Source →

========================

Chronique de septembre 2014





 
 Arthur Cravan, un génie subversif ! 


«Je voudrais être à Vienne et à Calcutta/Prendre tous les trains et tous les navires/Forniquer toutes les femmes et bâfrer tous les plats/Mondain, chimiste, putain, ivrogne, musicien, ouvrier, peintre, acrobate, acteur/Vieillard, enfant, escroc, voyou, ange et noceur/millionnaire, bourgeois, cactus, girafe ou corbeau/Lâche, héros, nègre, singe, Don Juan, souteneur, lord, paysan, chasseur, industriel/Faune et flore/Je suis toutes les choses, tous les hommes/et tous les animaux !»
Ces vers aux accents révolutionnaires, provocateurs ou subversifs ont été signés par un des personnages les plus excentriques de la littérature européenne du début du vingtième siècle, un homme qui a étonné, désarçonné, scandalisé les conservateurs et les progressistes, les plus ou les moins puritains des citoyens : il s´agit d´Arthur Cravan, une figure qui aujourd´hui encore inspire la plume de nombre de critiques et exerce une fascination sans bornes sur nombre d´écrivains.

========================

Contenu des données →
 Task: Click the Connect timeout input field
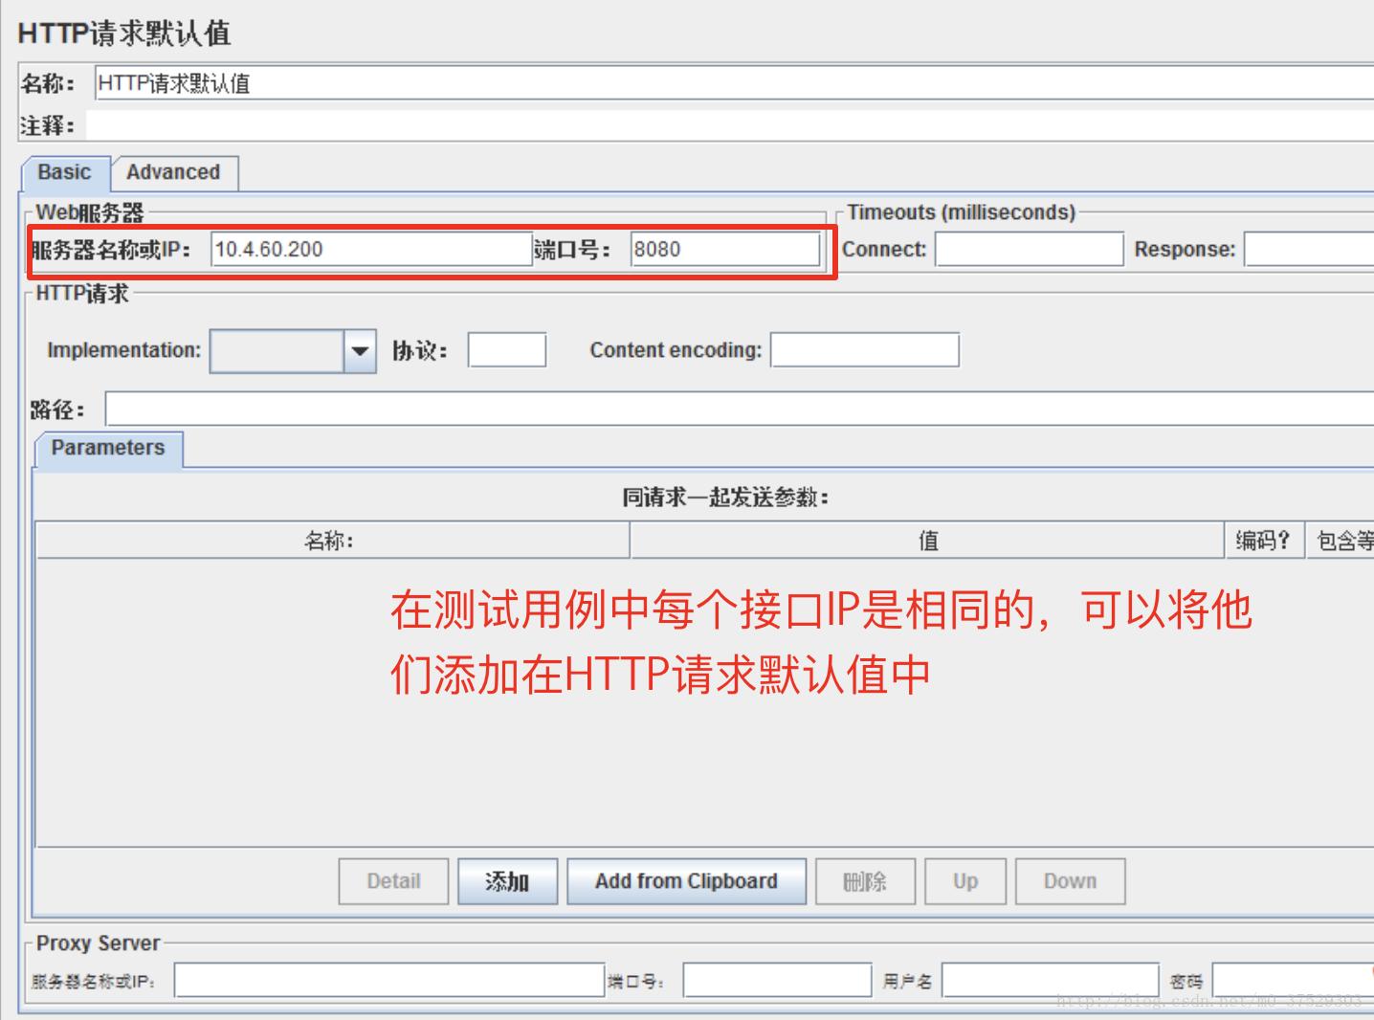tap(1029, 249)
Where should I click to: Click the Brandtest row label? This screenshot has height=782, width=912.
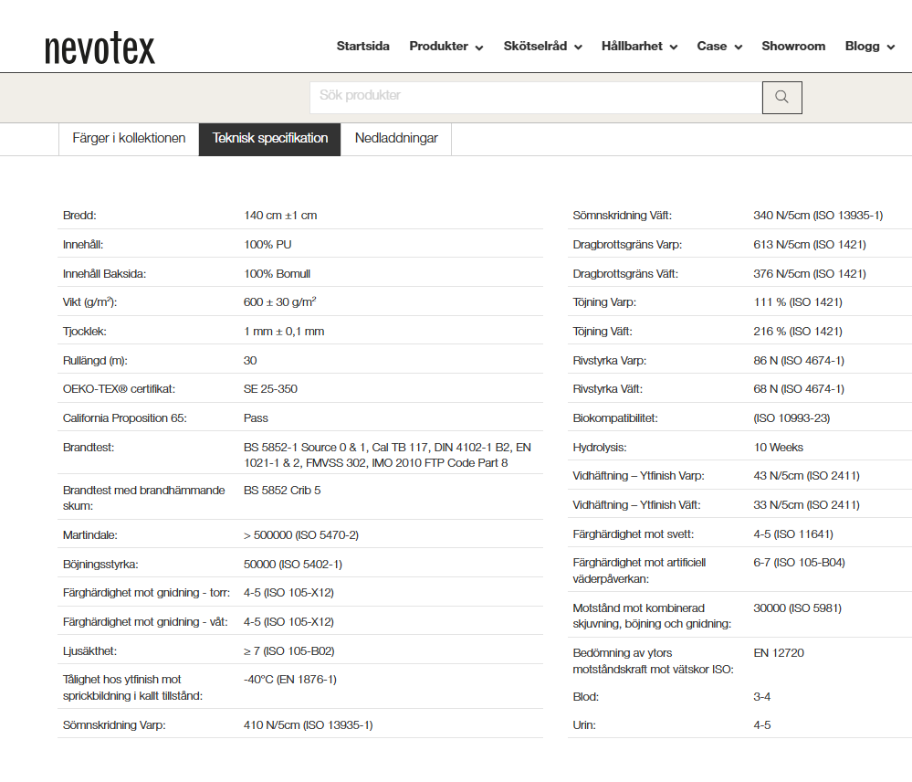[89, 448]
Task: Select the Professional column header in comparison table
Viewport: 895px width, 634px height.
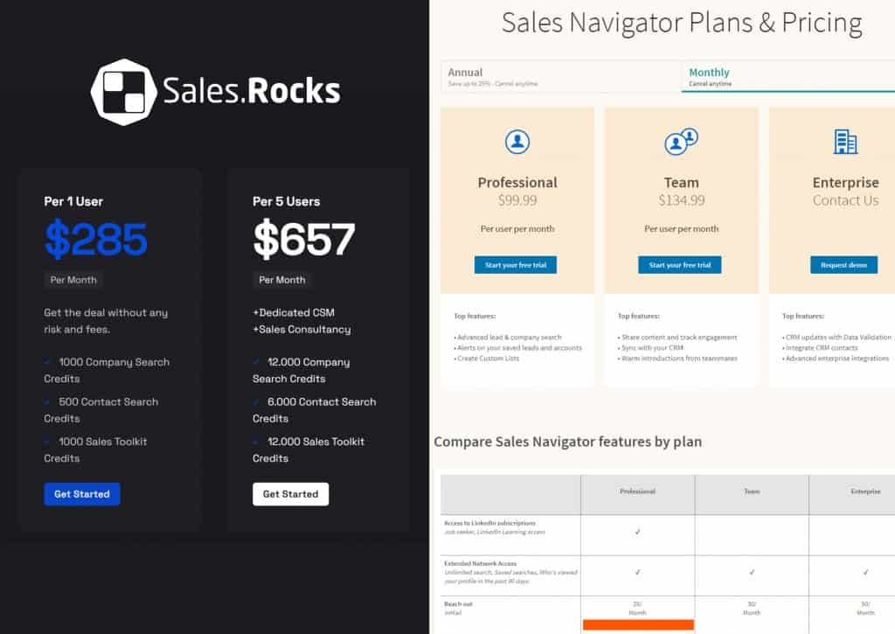Action: pos(637,492)
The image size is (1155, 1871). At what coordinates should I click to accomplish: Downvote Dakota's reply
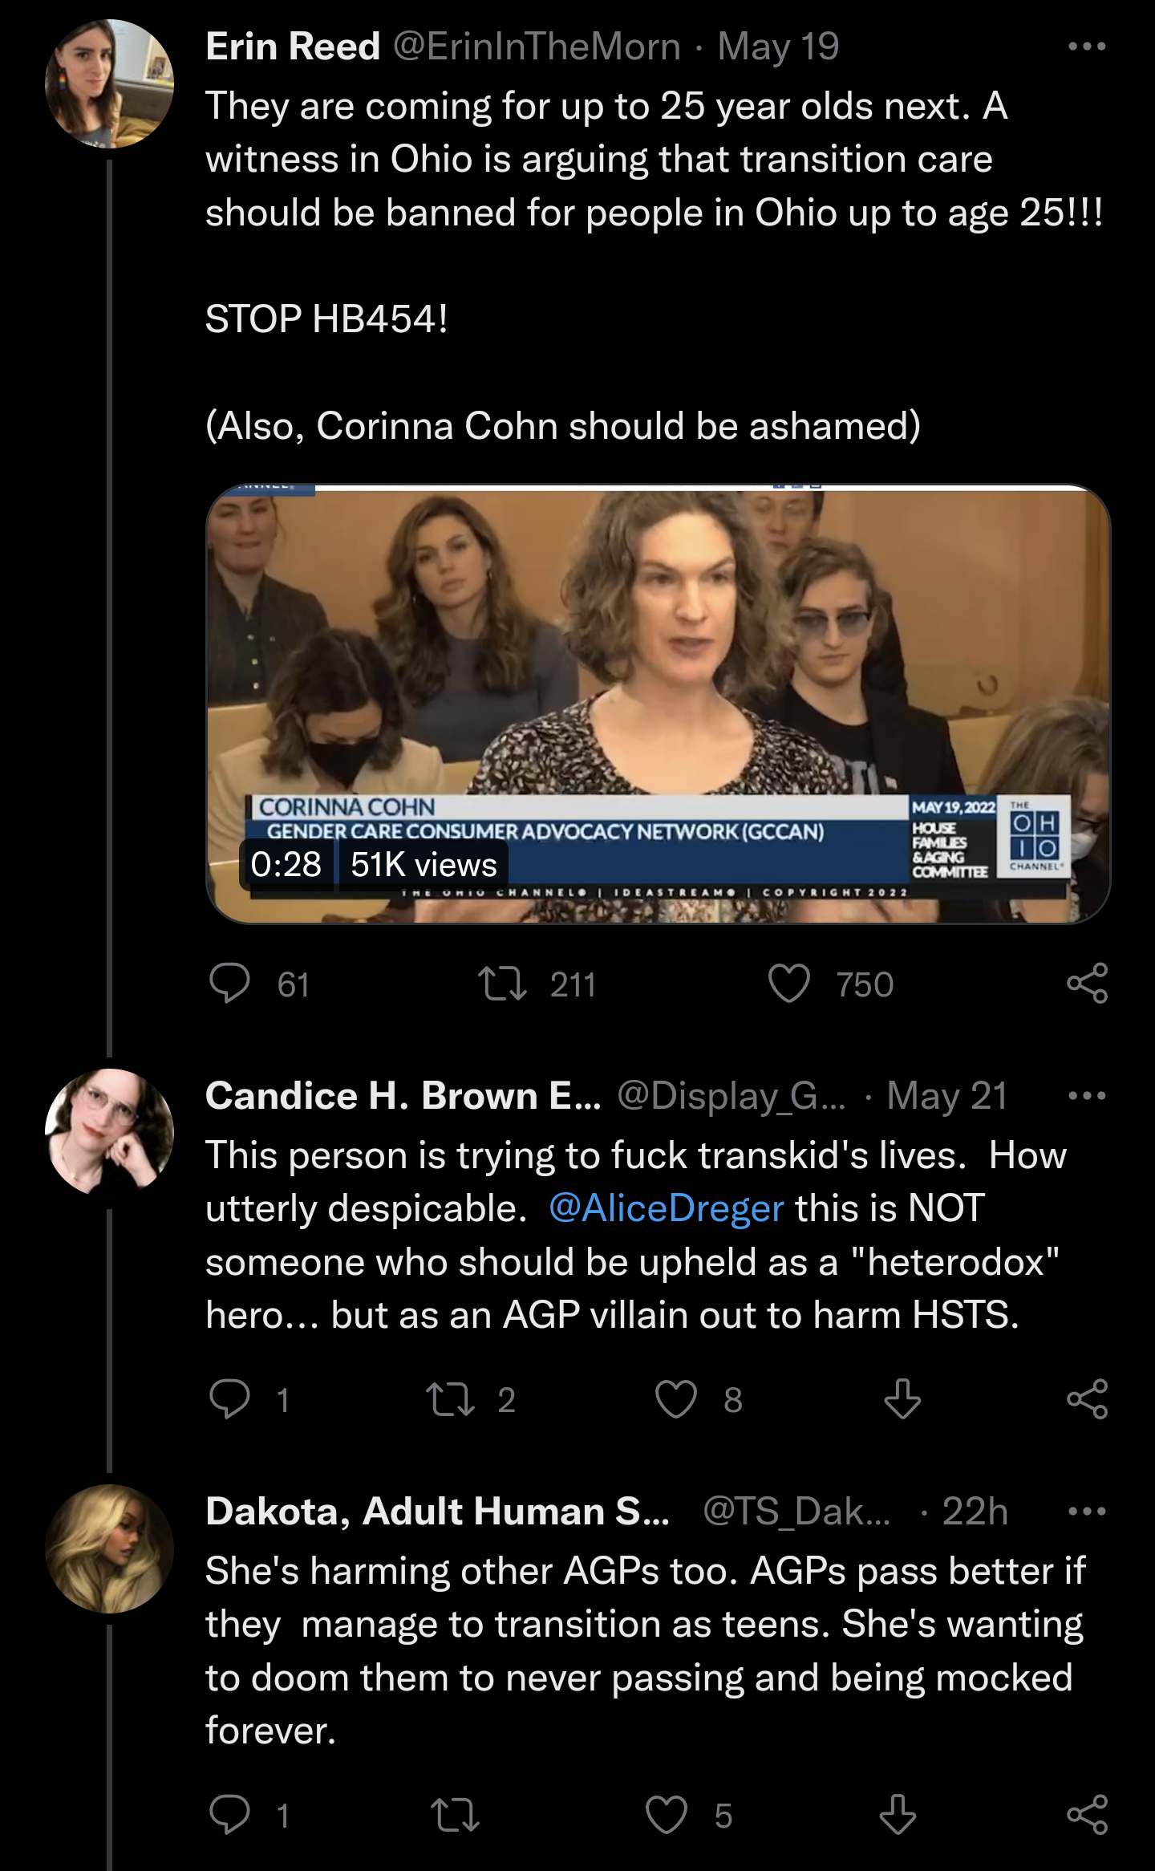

========================

Vos tâches →
a: D'après la chronique sur Arthur Cravan, à quelle période de la littérature européenne appartient ce personnage ?
b: Indiquez si chacune de ces affirmations concorde avec la chronique sur Arthur Cravan. (i) Les vers cités expriment le souhait d'être à Vienne et à Calcutta. (ii) Arthur Cravan n'a scandalisé que les conservateurs. (iii) Aujourd'hui, Arthur Cravan n'inspire plus aucun critique.
Les enregistrements forment un matériau à part, distinct de la chronique.

Réponses aux tâches →
a: Au début du vingtième siècle.

b:
(i) Oui : « Je voudrais être à Vienne et à Calcutta »
(ii) Non : « a étonné, désarçonné, scandalisé les conservateurs et les progressistes »
(iii) Non : « une figure qui aujourd´hui encore inspire la plume de nombre de critiques »